A Ordem dos Médicos tem um papel técnico atribuído pela Lei-Quadro das Ordens Profissionais, por variada legislação publicada e pelos seus estatutos: “Contribuir para a defesa da saúde dos cidadãos e dos direitos dos doentes”. É preciso ter em atenção que esse papel técnico, na defesa da qualidade dos cuidados de saúde e da segurança dos doentes, deve ser independente de qualquer influência externa. Isto significa que, em qualquer momento, não obstante um ciclo político, pressões externas, situação orçamental do setor da Saúde ou qualquer outra intercorrência, a Ordem dos Médicos sempre defenderá a qualidade dos cuidados de saúde, as leges artis da Medicina e a deontologia médica, tanto nas suas vertentes assistenciais como formativas. É um imperativo legal, moral e ético incontestável.
Os acontecimentos recentes de tentativa de intromissão em matérias técnico-científicas são inadmissíveis e vergonhosos. Diria, até, que são inéditos num país democrático e desenvolvido. Há décadas que a Ordem dos Médicos define recomendações e regulamentos visando clarificar a boa prática médica e fornecer, destarte, linhas orientadoras para os médicos e para as instituições onde desenvolvem a sua atividade. Sem elas, o SNS e todo o sistema de saúde entrariam num caos assistencial com profundas iniquidades, dificultando qualquer tipo de proteção dos doentes.
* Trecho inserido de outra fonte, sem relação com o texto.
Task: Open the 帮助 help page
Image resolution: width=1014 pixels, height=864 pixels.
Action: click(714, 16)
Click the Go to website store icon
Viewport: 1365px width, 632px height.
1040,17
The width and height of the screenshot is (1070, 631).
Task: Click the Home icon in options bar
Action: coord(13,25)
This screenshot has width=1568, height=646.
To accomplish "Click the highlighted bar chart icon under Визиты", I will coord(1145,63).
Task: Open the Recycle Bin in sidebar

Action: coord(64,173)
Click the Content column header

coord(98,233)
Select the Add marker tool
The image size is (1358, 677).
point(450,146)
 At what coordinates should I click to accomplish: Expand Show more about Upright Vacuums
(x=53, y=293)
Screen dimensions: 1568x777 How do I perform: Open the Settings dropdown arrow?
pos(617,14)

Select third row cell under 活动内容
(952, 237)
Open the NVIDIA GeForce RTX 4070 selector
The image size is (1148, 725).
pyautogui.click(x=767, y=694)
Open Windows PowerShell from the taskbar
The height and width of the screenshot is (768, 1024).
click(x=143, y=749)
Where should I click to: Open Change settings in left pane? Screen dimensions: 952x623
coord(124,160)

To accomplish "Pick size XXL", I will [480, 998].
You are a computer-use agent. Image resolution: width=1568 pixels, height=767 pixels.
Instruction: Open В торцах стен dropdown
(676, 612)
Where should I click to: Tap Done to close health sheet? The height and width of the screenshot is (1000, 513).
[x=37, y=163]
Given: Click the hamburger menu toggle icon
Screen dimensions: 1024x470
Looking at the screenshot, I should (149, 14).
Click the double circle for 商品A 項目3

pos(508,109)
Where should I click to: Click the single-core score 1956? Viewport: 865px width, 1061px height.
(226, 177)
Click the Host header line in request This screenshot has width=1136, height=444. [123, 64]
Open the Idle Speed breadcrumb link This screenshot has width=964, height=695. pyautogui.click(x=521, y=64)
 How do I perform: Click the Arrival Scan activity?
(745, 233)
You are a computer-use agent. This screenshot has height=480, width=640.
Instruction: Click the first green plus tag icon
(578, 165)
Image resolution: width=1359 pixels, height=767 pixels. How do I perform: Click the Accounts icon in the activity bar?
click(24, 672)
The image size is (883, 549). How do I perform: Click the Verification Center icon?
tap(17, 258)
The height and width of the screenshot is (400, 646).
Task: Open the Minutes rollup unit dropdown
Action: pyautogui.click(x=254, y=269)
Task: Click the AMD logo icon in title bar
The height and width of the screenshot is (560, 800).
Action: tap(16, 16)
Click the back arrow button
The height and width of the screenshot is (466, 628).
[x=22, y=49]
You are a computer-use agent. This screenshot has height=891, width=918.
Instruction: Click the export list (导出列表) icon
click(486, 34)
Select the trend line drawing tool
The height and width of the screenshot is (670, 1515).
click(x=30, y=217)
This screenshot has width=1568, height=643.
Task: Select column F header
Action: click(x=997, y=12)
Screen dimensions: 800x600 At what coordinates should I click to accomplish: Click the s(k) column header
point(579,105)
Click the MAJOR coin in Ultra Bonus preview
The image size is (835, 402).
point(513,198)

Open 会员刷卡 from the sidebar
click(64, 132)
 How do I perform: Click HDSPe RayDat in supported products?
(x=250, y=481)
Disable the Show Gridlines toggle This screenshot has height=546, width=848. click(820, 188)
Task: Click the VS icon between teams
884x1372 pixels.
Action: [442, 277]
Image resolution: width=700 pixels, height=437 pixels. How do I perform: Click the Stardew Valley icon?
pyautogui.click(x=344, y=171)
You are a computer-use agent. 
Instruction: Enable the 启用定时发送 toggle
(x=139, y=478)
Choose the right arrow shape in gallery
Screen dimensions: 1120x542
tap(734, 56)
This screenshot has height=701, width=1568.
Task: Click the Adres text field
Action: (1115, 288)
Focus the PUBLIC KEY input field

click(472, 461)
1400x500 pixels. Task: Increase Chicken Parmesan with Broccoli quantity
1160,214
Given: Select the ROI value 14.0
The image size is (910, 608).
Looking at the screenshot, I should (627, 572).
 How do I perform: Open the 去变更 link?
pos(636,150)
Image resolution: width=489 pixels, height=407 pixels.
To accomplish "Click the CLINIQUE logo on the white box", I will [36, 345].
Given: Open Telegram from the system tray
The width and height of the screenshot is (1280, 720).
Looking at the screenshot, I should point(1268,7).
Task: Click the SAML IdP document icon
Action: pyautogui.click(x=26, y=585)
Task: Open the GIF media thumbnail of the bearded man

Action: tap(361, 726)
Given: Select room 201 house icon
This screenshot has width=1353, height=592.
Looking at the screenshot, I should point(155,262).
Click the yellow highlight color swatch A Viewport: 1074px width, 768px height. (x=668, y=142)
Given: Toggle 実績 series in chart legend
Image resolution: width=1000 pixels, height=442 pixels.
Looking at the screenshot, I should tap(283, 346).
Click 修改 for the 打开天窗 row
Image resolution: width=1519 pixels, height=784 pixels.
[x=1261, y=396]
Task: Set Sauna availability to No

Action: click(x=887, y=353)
As normas emanadas pelos órgãos técnicos da Ordem dos Médicos são, sublinhe-se, uma rede de suporte essencial para o funcionamento dos serviços que prestam cuidados de saúde. Parece lógico, mas há quem as entenda como um estorvo e considere mais apetecível a decisão política arbitrária do que a evidência técnica e científica.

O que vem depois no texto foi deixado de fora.